Glorfindel, understanding their uncertainty, crouched down so that they were on eye level. “I accept your apology,” he said in a completely serious voice. If Erestor could keep a straight face, so could he. “And if the Chief Councillor feels it is in order not to mention this to your father, then so be it. But he is also right when he says this must never happen again. If we had not followed you, who knows what might have happened.” He directed this last to Elrohir, who had the grace to drop his eyes and nod.

As Glorfindel rose and the twins again prepared to make good their escape, Erestor added almost casually, “And you have three days to prepare an essay for me discussing the political developments that led up to the Battle of Unnumbered Tears. You may work on it together, as it is a somewhat advanced project. Two thousand words, please.”

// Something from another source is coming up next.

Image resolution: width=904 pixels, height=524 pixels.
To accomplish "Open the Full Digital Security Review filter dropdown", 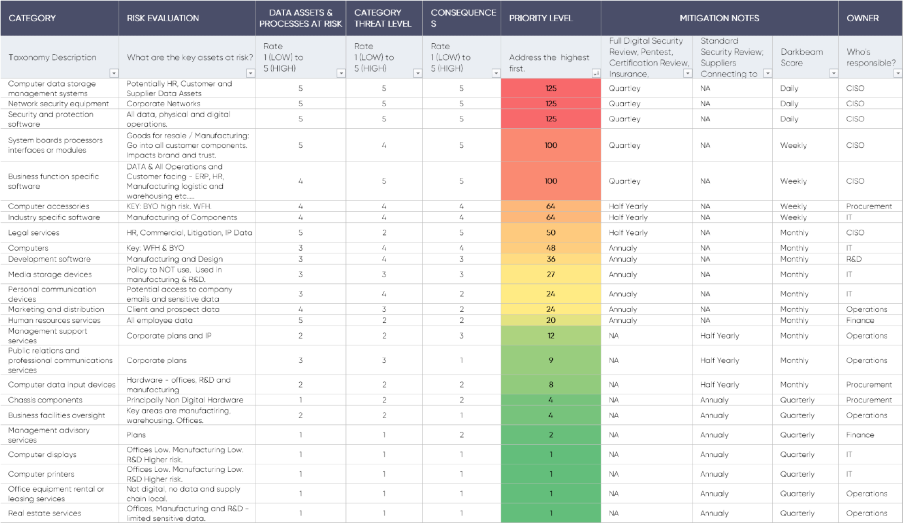I will (x=686, y=73).
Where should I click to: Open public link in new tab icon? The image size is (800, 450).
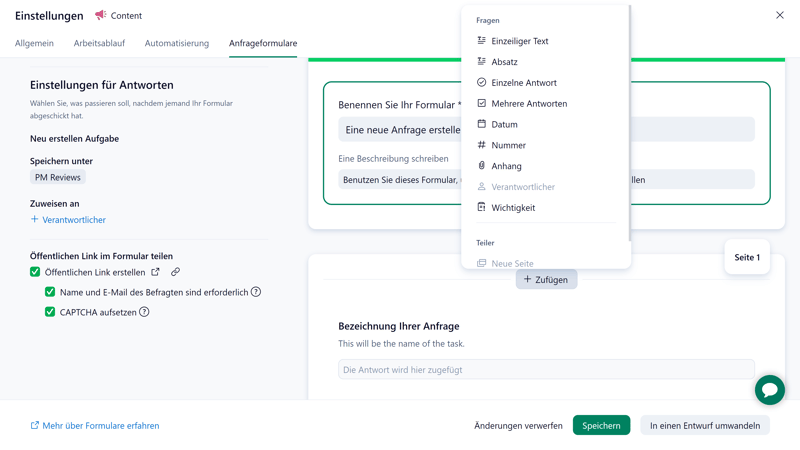click(155, 272)
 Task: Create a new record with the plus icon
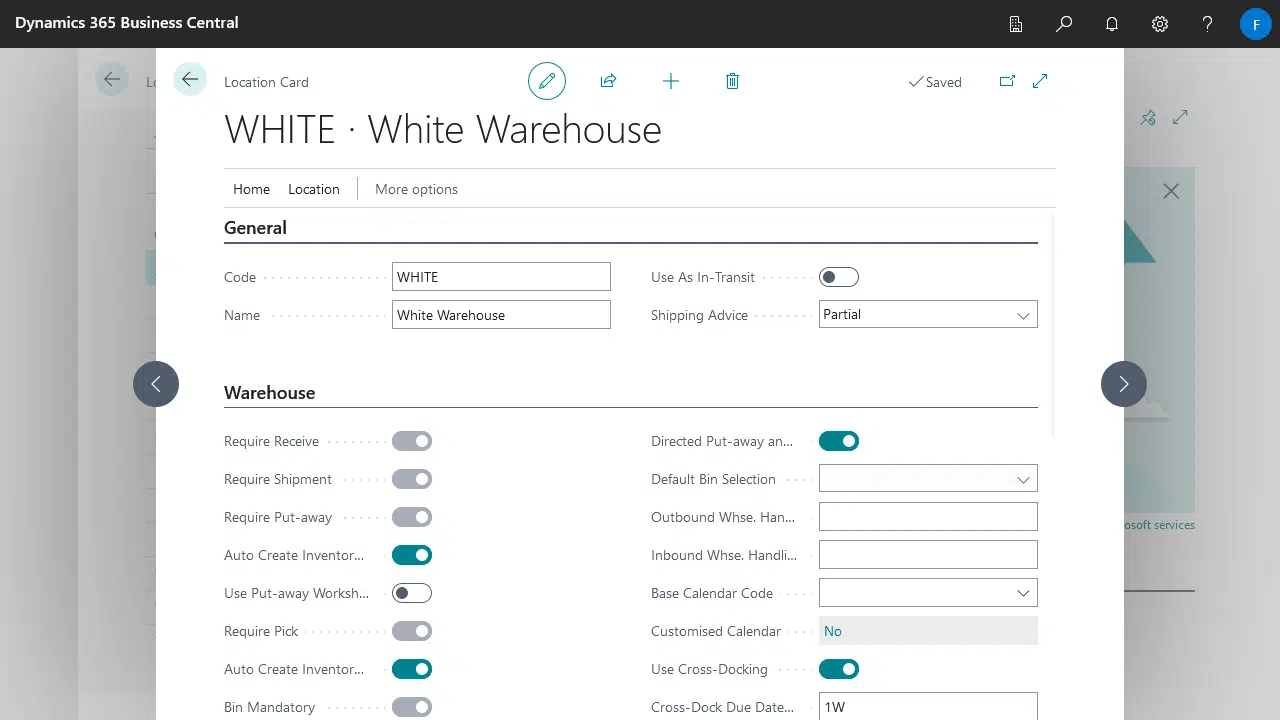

The look of horror on their faces remained unspoken. When Erestor used that tone, they had learned the futility of argument. Even pleading would serve no purpose. As they hurried off between the trees their clear young voices drifted back, debating names of elves in the household who might be old enough to be of some help in researching the ancient battle.

Glorfindel turned to Erestor, grinning. “A hard lesson, but one they probably won’t forget – for at least a week. They’re a little young to have learned much about the Tears though, aren’t they?”

Erestor laughed softly. “It was part of Thenin’s lesson plan for next week,” he explained. “I have just pre empted him a little. I wonder if it will occur to them to ask you about it?”

Glorfindel chuckled, watching the black-haired elf busily attempting to knot his very wet hair back out of his face. “If you give me your robe, I can wring it out for you,” he suggested. “Then, if you put it on the grass in the sun for about half an hour, you’ll be able to wear it back to the House.”

“I think not,” Erestor said rather briefly. “Perhaps you can lend me your tunic? It will be decently long on me…”

“But not necessary,” Glorfindel protested. “Just take the robe off, like I said. Your underclothes should dry on you quickly enough in this heat. It shouldn’t take long, It’s lovely here beside the river. We can sit and talk and…”

“…no underclothes…” Erestor muttered, making much of watching a fish eagle winging up over the trees.

Glorfindel had another look, more openly this time, and started laughing, his face alight with delight. “Do you mean to tell me that under that oh so correct robe you are actually – butt naked?”

Erestor turned on him and tried to glare with dignity. He almost succeeded. “Well, you try wearing something even halfway formal in this weather. Add undershirt and leggings and it becomes completely unbearable.”

“You sat through a council meeting bare as a newborn under your robe…”

Refusing to admit to embarrassment, Erestor scowled at Glorfindel who by now was almost doubled up with mirth. “Don’t just stand there laughing, you irritating creature. Give me your tunic. I refuse to perch naked on the edge of the Bruinen like a woodelf for the next half hour, and I cannot go back looking like this.”

Stripping off the pale green, sleeveless tunic, Glorfindel held it out, still grinning broadly. “I have an idea this might create almost as much talk as wearing a wet robe that shows every line of your body…though I’m willing to bet you’ll carry it off so well no one will think to question it,” he added hastily as Erestor stood holding the tunic and staring at him, wet black hair gleaming in the dappled sunlight, eyes slitted determinedly. He might have been – less than tall, as he preferred to phrase it – but he was nothing if not intimidating.

“I’m willing to swear to it having been a popular summer fashion back in Gondolin,” the warrior suggested placatingly.

Erestor sighed. “Glorfindel, turn your back and let me get changed, please. You’ve seen all you are going to see for today.”

The golden warrior obligingly turned around and stood contemplating the trees and thought about two words that may or may not have been merely a slip of the tongue.